Gondar, Ethiopia, October 2014
Go Doc Go’s first project launched October 2014. Dr. Maggie Carpenter and Ingrid Frengle-Burke, FNP traveled to Gondar, Ethiopia with over $10,000 in equipment and training materials. The University Hospital in Gondar services a 5 million person catchment area. Despite having extensive HIV/AIDS services and a multitude of international organizations providing medical assistance, there were no programs to combat cervical cancer, a disease that currently kills more women in Ethiopia than childbirth. While the introduction of pap smears in the developed world during the mid-20th century has brought the incidence of cervical cancer to near zero, the pap smear is too cost-prohibitive for low and middle income countries. The goal for this project was to teach providers visual inspection with acetic acid (VIA) as an alternative to pap smears and to train them in treating abnormalities using the equipment provided. In this way our program would be sustainable as the local providers continued on with the work on their own.
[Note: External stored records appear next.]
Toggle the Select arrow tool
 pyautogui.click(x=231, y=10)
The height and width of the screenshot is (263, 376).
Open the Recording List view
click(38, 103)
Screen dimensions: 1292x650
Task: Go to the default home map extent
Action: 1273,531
Maggie and Ingrid were warmly greeted by the physicans and nurses under the guidance of Dr. Genet Gebremedhin and Dr. Mulat Adefris. Thanks to their dedication and organization the week of training was most productive. Over the course of the week we trained 18 providers in both screening and treatment. Screening is recommended for all women between the ages of 30-45 every 5 years as long as their exam is normal. When the exam reveals an abnormality women are treated with either cryotherapy or LEEP. Ideally this is done the same day or the next day, thus the single visit approach. Studies have shown this to be the most effective way to screen women as many are traveling and a delay in treatment would mean that they never receive the proper care.
Go Doc GoOne of the first women screened during our training session had traveled from almost 400 miles away. At 45 it was unlikely that she would ever have this opportunity again. On exam she was found to have a small area that looked like early precancerous changes. The next day she returned and was the first woman in Gondar to receive cryotherapy on her cervix. Had she not been screened by our team it is likely she would have developed cervical cancer within the next 5-10 years at which point it would be too late for treatment.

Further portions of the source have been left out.